:: 抜粋文 ::

新しい年が明けました。
昨秋より、少しスローペースになっていますが
アート、子ども、医療を中心に綴ってまいります。
引き続き、お読みいただけたら嬉しいです。
年越しのテーマは病棟保育士
さて、年末から年を越して頭にあるのが
小児の入院生活のさらなる向上のためには
病棟保育士が潤沢に配置されるべきだ
ということです。
小児病棟の病床数はSHJが訪問してきた病院に限れば
だいたい30~40床。
そこに保育士が1~2名、病院によっては2名で交代制だったり。
病棟には18歳くらいまでの子どもが入院していますから
年齢の幅も広く、また、個別性も高いので
一斉に保育をする、というわけにはいきません。
ある病院ではプレイルームで活動中に
「すみません。ちょっと他用があるので席を外します。よろしくお願いします」
と言って子どもの元を離れ、忙しそうに廊下を走っていく、
という場面もありました。
SHJとしては信頼されているな、という嬉しさ反面、
小さな子どもから目を離していいのかな、
という不安もあったりしました。
病棟で子どもを支える職種
病棟での子どもの生活面や心理面を支える職種として
病棟保育士の他に
ホスピタルプレイスペシャリスト(HPS)や
子ども療養支援士、
チャイルドライフスペシャリスト(CLS)
などがあります。

:::

作業指示
• 1. 抜粋文のうち、「と言って子どもの元を離れ、忙しそうに廊下を走っていく、」という語句を含む箇所で始まり「チャイルドライフスペシャリスト(CLS)」で終わる部分を、一字一句変えずに書き写してください。
• 2. 抜粋文によると、SHJが訪問してきた病院に限った場合、小児病棟の病床数はどのくらいですか。
• 3. 次の(a)~(c)が抜粋文の内容と合っているかどうかを、それぞれ「はい」か「いいえ」で答え、判断の根拠となる抜粋文の語句をそのまま引用してください。
(a) 病棟に入院しているのは12歳くらいまでの子どもである。
(b) 小児病棟には保育士が1~2名配置されている。
(c) 病棟で子どもを支える職種の一つとして、子ども療養支援士が挙げられている。

:: 提供データ ::

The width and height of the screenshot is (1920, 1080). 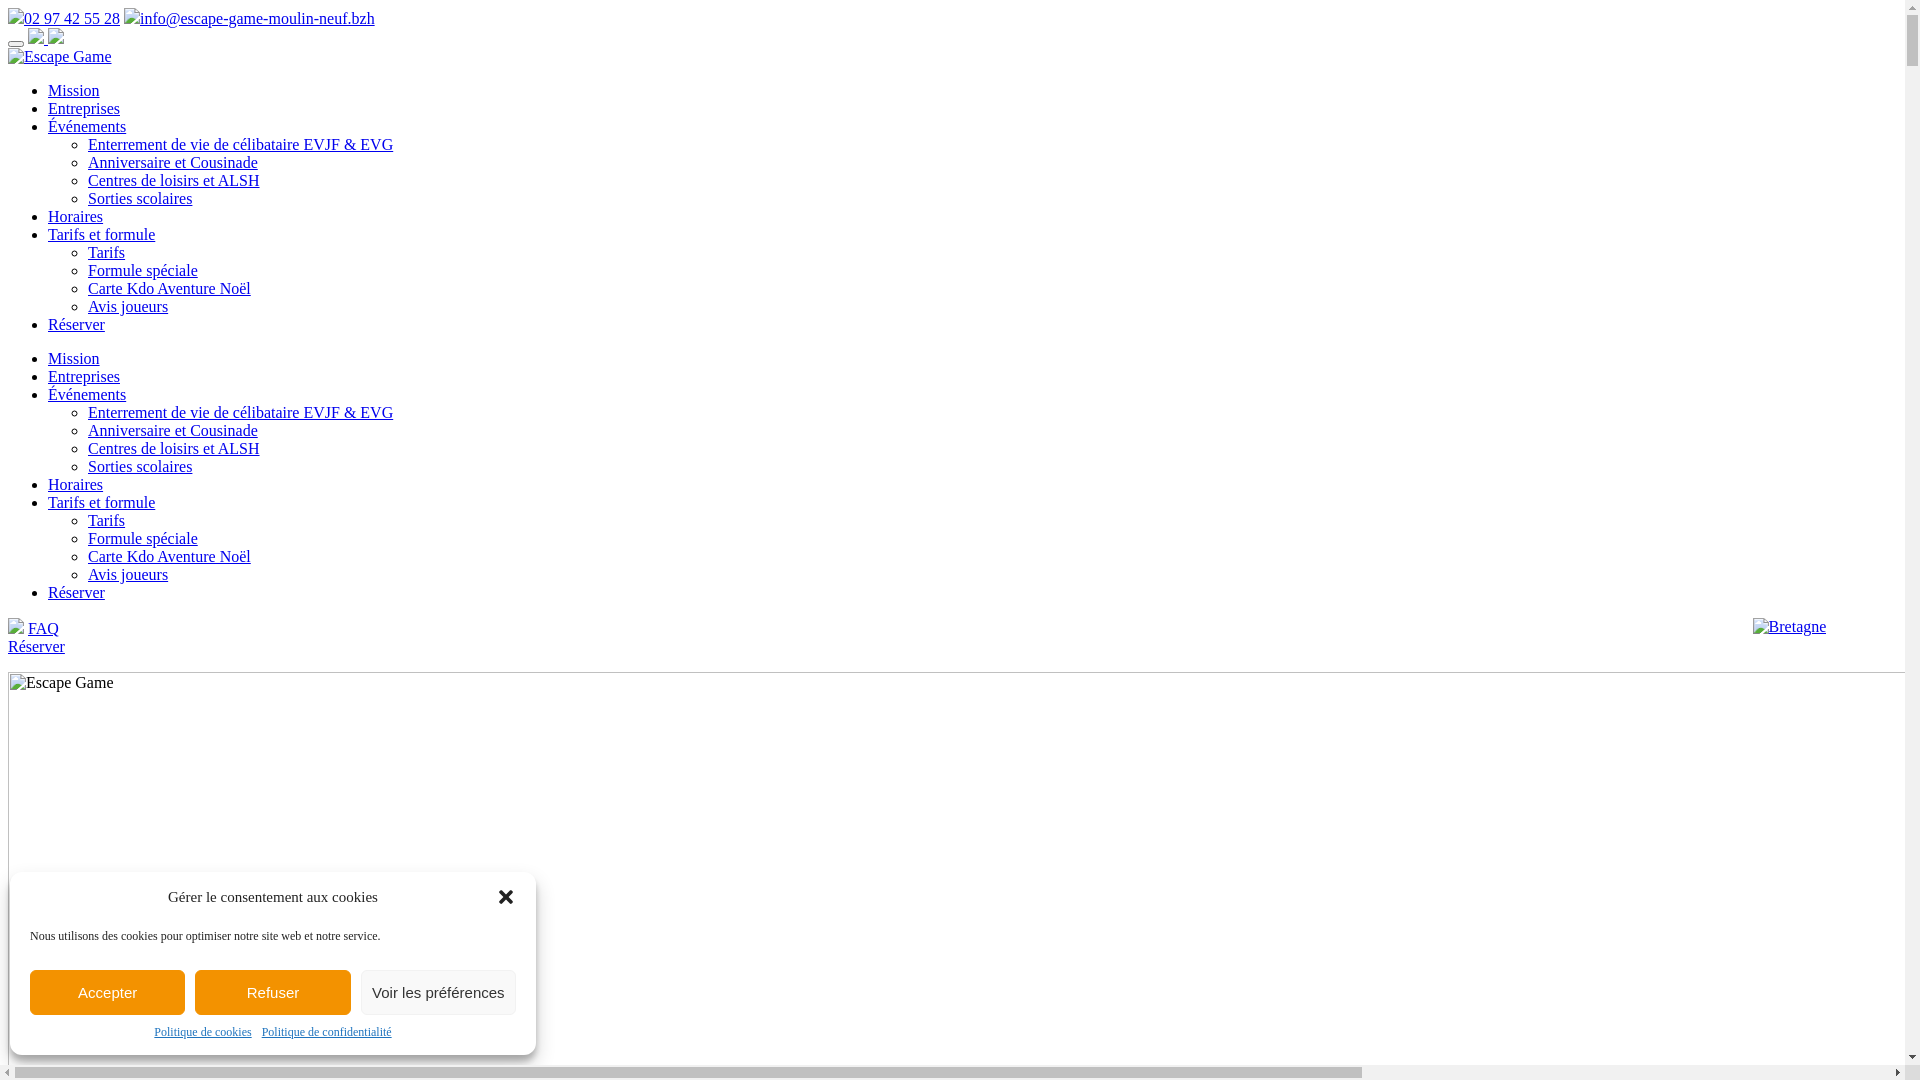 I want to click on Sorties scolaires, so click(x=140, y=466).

:::
:: 提供データ ::

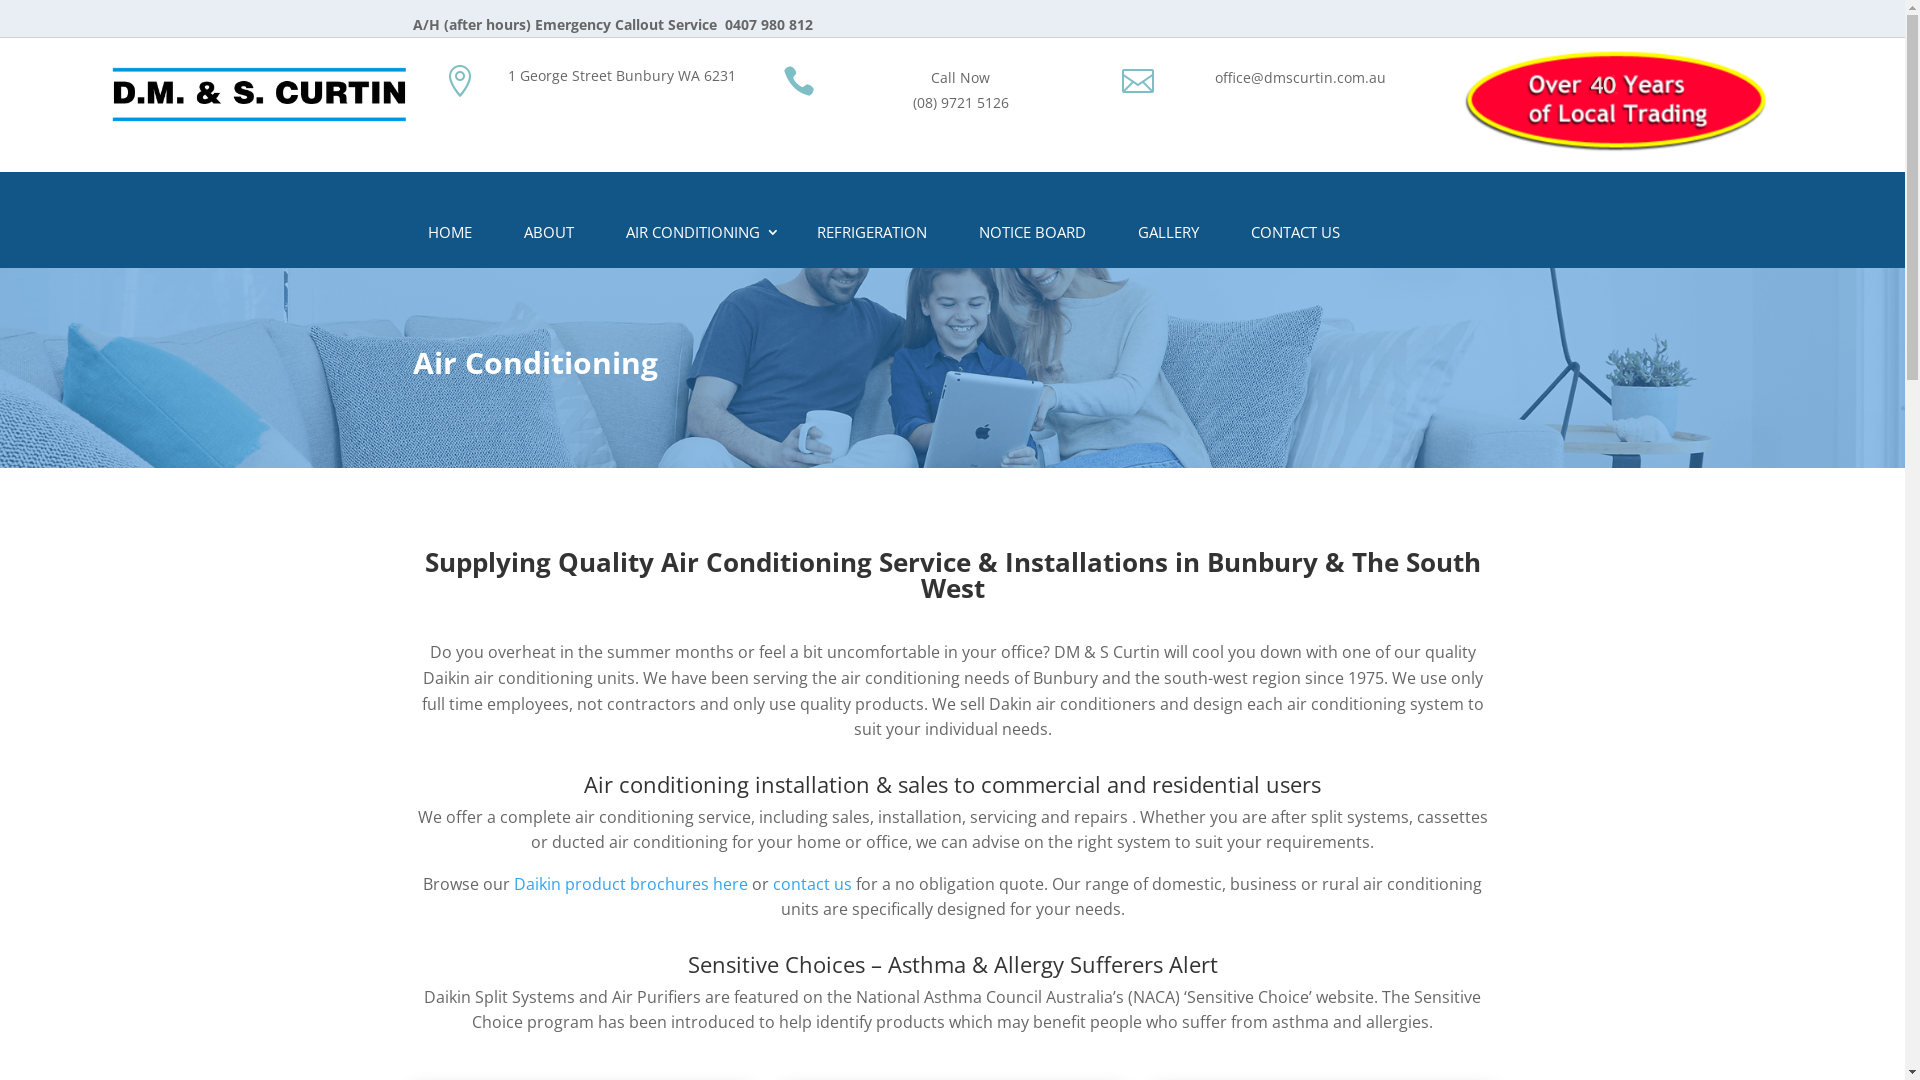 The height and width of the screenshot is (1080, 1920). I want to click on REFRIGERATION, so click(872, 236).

:::
:: 提供データ ::

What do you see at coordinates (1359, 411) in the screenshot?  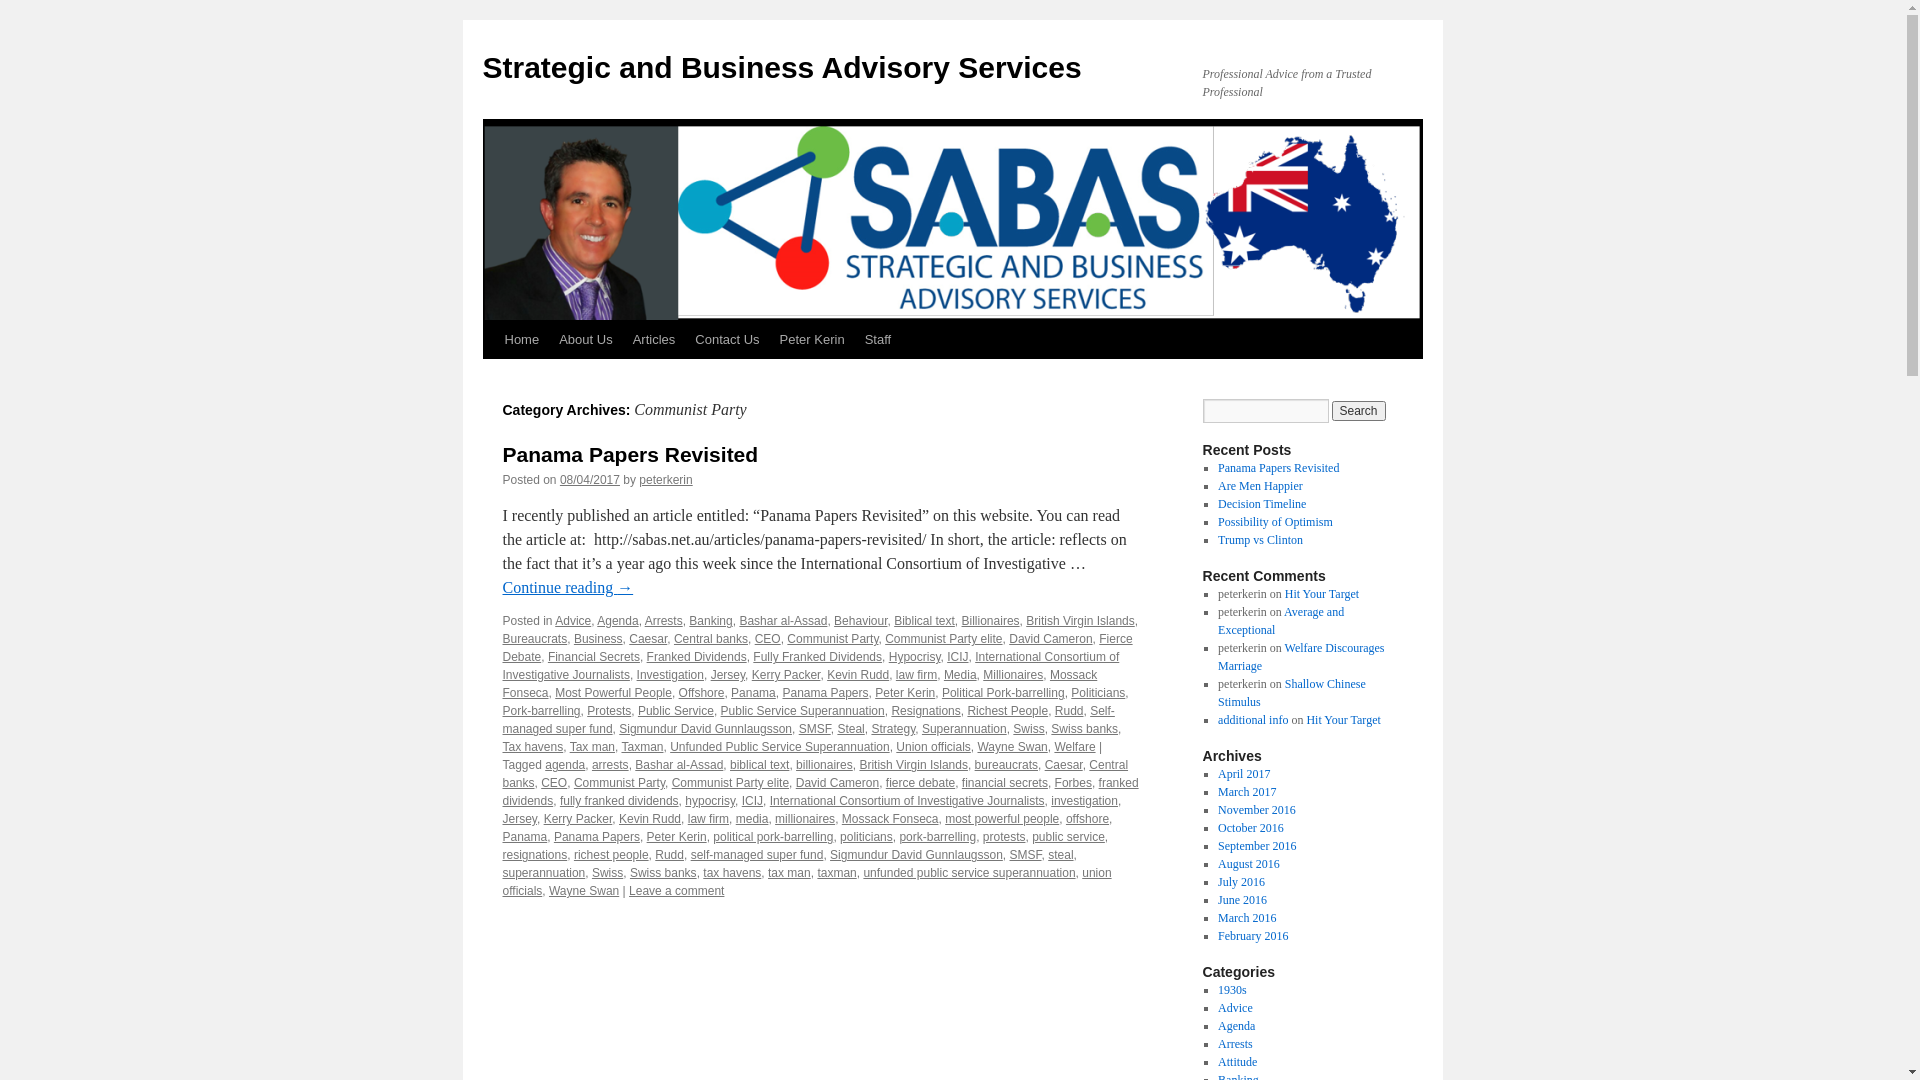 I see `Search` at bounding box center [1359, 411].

:::

解答例
• 1.
と言って子どもの元を離れ、忙しそうに廊下を走っていく、
という場面もありました。
SHJとしては信頼されているな、という嬉しさ反面、
小さな子どもから目を離していいのかな、
という不安もあったりしました。
病棟で子どもを支える職種
病棟での子どもの生活面や心理面を支える職種として
病棟保育士の他に
ホスピタルプレイスペシャリスト(HPS)や
子ども療養支援士、
チャイルドライフスペシャリスト(CLS)

• 2. だいたい30~40床です。

• 3.
(a) いいえ 「病棟には18歳くらいまでの子どもが入院していますから」
(b) はい 「そこに保育士が1~2名」
(c) はい 「子ども療養支援士」